Codziennie wieczorem mamy swoją rutynę. Wojtusiowi daję buziaka, myśląc w duchu o ogromnym szczęściu, że mogę to robić i wciąż być mamą. Anię kładę spać. Prawie codziennie droczymy się kto kogo kocha bardziej podając kolejne argumenty. Mówię np., że ja kocham bardziej, bo moje serce jest większe. Ania mi odpowiada, że jej serduszko mniejsze ale kocha mocniej itd. Później przechodzimy dalej. Ania pyta kogo bardziej kocham ją czy Wojtusia. Mówię jej, że dopóki ona była sama to całym sercem kochałam ją ale jak Wojtuś zamieszkał w brzuchu, żeby tam rosnąć, to moje serce podzieliło się na pół i kocham tak samo ją i jej brata. A tatę? Pyta moja córka. Tak myślałam, że kiedyś padnie to pytanie. Nie chcę wychowywać dzieci w duchu nienawiści. Pragnę, żeby one czuły się kochane przez rodzicow. Dobrze, że do głowy szybko przyszła mi odpowiedzieć. Zaskoczyłam też samą siebie, bo poczułam dla siebie najlepsze uczucie względem ojca moich dzieci, mianowicie nic. Moja koleżanka kiedyś mi mówiła, że od miłości do nienawiści jeden krok. Nie rozumiałam tego ale ja poszlam o krok dalej, bo czuję obojętność. Najlepsze uczucie dla siebie, najlepszy prezent , którym mogłam sama siebie obdarować. Na spokojnie jej wytłumaczyłam, że jej i jej brata tata zawsze będzie w moim sercu, bo dzięki tej miłości na świecie jest ona i jej brat. Taka odpowiedź ją zadowoliła, bo szybko poszła spać.

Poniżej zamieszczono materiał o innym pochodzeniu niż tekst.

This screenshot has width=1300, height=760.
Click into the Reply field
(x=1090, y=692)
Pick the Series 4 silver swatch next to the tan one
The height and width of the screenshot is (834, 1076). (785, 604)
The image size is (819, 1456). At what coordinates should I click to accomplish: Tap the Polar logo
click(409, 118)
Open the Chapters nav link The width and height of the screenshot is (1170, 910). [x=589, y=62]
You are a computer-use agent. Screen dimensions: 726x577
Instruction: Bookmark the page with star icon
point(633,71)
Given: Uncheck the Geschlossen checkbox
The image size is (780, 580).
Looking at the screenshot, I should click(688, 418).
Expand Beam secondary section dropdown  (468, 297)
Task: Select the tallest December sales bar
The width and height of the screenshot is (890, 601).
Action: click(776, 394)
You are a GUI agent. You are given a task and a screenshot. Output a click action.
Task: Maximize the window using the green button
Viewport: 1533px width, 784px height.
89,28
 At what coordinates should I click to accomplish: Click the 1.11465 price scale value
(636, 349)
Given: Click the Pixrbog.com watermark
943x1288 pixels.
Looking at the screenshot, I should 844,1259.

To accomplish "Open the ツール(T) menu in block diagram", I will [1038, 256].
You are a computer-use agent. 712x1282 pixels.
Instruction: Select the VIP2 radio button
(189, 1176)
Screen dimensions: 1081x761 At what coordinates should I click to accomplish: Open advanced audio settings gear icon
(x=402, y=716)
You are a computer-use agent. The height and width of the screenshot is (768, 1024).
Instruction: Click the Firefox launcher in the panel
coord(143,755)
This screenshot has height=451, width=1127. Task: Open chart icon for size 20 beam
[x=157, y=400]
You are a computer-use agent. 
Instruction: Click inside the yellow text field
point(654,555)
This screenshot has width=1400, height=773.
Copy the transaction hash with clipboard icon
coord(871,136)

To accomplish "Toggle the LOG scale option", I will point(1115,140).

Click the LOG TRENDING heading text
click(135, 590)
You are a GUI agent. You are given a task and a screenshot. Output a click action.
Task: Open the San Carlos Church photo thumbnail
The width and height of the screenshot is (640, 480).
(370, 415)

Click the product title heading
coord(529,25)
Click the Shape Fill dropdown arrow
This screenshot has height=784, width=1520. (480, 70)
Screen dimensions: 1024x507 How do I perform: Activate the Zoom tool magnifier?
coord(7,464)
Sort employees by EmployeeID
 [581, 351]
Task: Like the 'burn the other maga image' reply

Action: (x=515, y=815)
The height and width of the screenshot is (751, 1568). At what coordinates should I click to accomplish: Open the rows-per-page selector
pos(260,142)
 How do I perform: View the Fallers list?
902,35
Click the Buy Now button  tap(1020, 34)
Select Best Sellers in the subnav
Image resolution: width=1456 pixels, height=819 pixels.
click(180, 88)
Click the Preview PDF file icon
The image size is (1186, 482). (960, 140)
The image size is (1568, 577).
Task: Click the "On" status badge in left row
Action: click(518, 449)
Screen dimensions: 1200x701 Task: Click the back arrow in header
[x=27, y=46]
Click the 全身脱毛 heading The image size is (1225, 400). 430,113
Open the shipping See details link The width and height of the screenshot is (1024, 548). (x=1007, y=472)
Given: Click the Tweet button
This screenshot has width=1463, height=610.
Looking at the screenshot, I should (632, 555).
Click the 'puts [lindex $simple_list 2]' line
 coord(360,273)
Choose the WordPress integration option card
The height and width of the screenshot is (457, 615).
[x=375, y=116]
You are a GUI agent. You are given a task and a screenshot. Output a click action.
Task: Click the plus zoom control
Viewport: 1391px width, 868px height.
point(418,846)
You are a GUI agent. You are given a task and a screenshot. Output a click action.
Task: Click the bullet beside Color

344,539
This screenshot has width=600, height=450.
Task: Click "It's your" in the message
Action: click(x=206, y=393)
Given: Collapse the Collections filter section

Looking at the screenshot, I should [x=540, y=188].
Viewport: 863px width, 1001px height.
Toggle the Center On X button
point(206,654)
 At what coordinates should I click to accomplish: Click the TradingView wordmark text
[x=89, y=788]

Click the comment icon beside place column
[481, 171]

Ja z tysiącem myśli zostałam. Pierwsza góra naszego małżeństwa pojawiła się szybko. P miał pobyt w szpitalu przed naszymi pierwszymi świętami. Pamiętam jaka ją byłam szczęśliwa, gdy okazało się, że w dniu wigilii wyszedl. Wiedzialam, że te święta będą inne ale będą wspólne. Pamiętam swoje podekscytowanie jak kupowałam śledzika na raz, by chociaż stworzyć namiastkę wigilii. Pamiętam też swoje oburzenie, jak P tata zadzwonił i mówił, że może P przywieźć do nich, żebym ja mogła iść na wigilię do rodziny. Dla mnie to było nie do pomyślenia. Miejsce żony jest przy mężu na dobre i złe. Byla więc wigilia z biedronki ale pierwsza i wspólna. Razem.
Kilka miesięcy później pojawiła się kolejna gorka. Tym razem to mój świat rozwalił się na milion kawałków a on jako mężczyzna musiał pozbierać mnie i siebie, bo dla mnie było wszystko jedno. Straciłam swoje pierwsze dziecko, ale mogłam się oprzeć na nim. W zasadzie dzięki niemu pozbierałam się. Miałam siłę do wstania i walki.
Ostatnio usłyszałam starą piosenkę, dopieroteraz zrozumiałam jej sens. Lepiej późno niż później... Happysad "Zanim pójdę ".